Born September 17th 1932 Springfield, Massachusetts
Died January 18th 2010

I have grown up with Spenser. I remember the power of the early works. I delight in the wit and humour and intellectual rigour of the later books. I relished everything about the books. Even as the critics levelled their charges I bought and read and kept the books. To me Parker's creation of Spenser and the characters around him carried an intense meaning that sums up how I interact with literature and life on all levels. I would sit with Spenser at his desk, with a glass of Irish whiskey looking out of the window. I remember Paul Giacomin, the boy who shrugged. I remember the shock as Susan left him. I appreciated the total self-awareness and intensity of emotion reflected in the words and the meanings behind the words.
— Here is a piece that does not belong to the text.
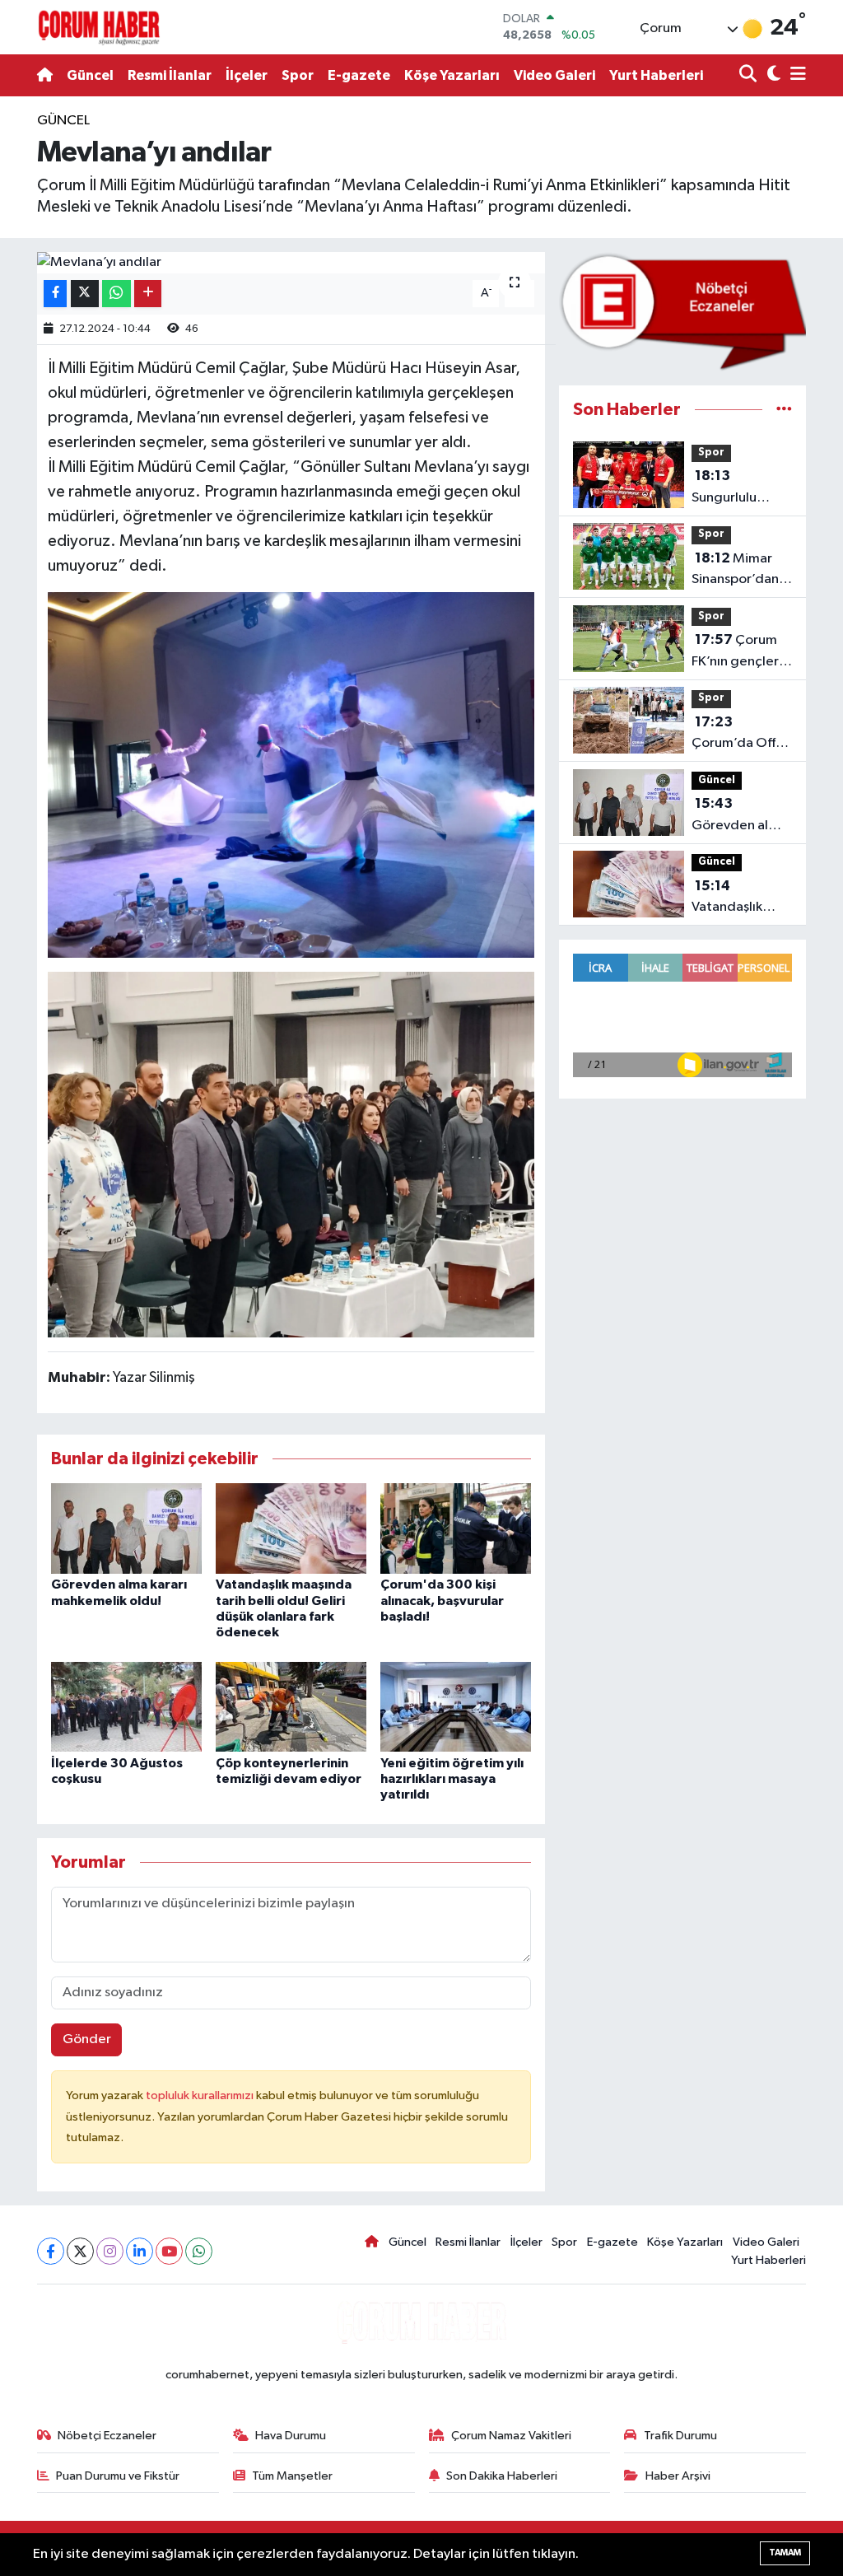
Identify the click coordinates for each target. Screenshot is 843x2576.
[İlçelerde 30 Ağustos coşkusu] (126, 1707)
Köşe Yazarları (452, 75)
When John D. MacDonald died and Travis McGee departed to that great Marina in the sky I felt cheated that there would be no more in the series. With Robert Parker I feel grief of the same ilk but also a sense that the characters cannot die. I don't mean for a resurrection of RBP the franchise or an attempt to turn a doodle on a deskpad into the unfinished work that is reminiscent of, but not quite, the genuine article. I mean that in Spenser, Hawk, Vinnie, Jesse, Sunny the images survive in the mind. They live on, and of course so too, does Robert Parker in that sense. I always wanted to read his PhD thesis and perhaps his publishers might consider that but above all I will miss the chance for Spenser and the rest to live their lives on. I would have liked to carry on living with them all instead of having their existences paused with that sense of anti-climax. I could use any number of quotations from the books that might seem apt for this sad occasion but I remember with particular fondness "Early Autumn" where Spenser is teaching Paul how to live, indeed how to survive by himself, in himself, yet at the same time demonstrating the type of relationship that underpins all meaningful human interaction. Parker helped me to understand these type of ideas within the same framework as other great writers from the very highest canons of world literature. For this, Robert, I am grateful. When you're milling around up there explaining to your friends (who made the journey sooner like Robert Urich) what you had envisaged for Spenser and Susan and Pearl (the Wonder Dog) I hope you will feel the love and affection in which you were (and still are) held. I pass on my commiserations to Joan and say thank you for her husband and his work. I raise my glass in salute.